EXERCISE:
Among the records that follow, count the lines with the string "computer"; report only that count.

--- LISTED RECORDS Enclosed Below ---

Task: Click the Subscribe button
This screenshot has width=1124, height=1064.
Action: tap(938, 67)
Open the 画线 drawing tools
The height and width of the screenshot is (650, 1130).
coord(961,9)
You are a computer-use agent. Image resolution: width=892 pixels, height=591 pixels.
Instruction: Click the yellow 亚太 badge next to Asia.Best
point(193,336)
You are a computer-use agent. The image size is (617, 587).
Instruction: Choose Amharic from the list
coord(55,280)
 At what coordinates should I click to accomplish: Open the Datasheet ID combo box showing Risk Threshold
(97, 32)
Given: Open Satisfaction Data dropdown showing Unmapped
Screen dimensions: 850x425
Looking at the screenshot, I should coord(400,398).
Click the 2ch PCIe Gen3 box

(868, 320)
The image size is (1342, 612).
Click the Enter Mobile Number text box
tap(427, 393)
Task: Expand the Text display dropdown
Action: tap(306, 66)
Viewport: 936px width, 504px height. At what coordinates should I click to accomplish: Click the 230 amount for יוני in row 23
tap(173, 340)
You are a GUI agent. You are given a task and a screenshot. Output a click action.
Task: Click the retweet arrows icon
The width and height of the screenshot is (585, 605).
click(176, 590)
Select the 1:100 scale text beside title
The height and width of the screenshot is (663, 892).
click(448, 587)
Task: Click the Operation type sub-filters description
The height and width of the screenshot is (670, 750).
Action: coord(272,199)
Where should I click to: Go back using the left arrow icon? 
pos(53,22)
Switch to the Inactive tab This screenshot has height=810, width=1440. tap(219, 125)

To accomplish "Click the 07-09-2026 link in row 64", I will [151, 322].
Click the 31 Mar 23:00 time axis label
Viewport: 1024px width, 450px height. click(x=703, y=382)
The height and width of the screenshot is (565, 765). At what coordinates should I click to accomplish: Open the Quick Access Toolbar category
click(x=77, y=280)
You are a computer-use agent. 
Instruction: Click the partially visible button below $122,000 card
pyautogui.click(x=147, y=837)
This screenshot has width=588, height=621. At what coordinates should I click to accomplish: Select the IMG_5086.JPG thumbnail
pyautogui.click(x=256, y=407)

--- End of Enclosed LISTED RECORDS ---

RESPONSE:
3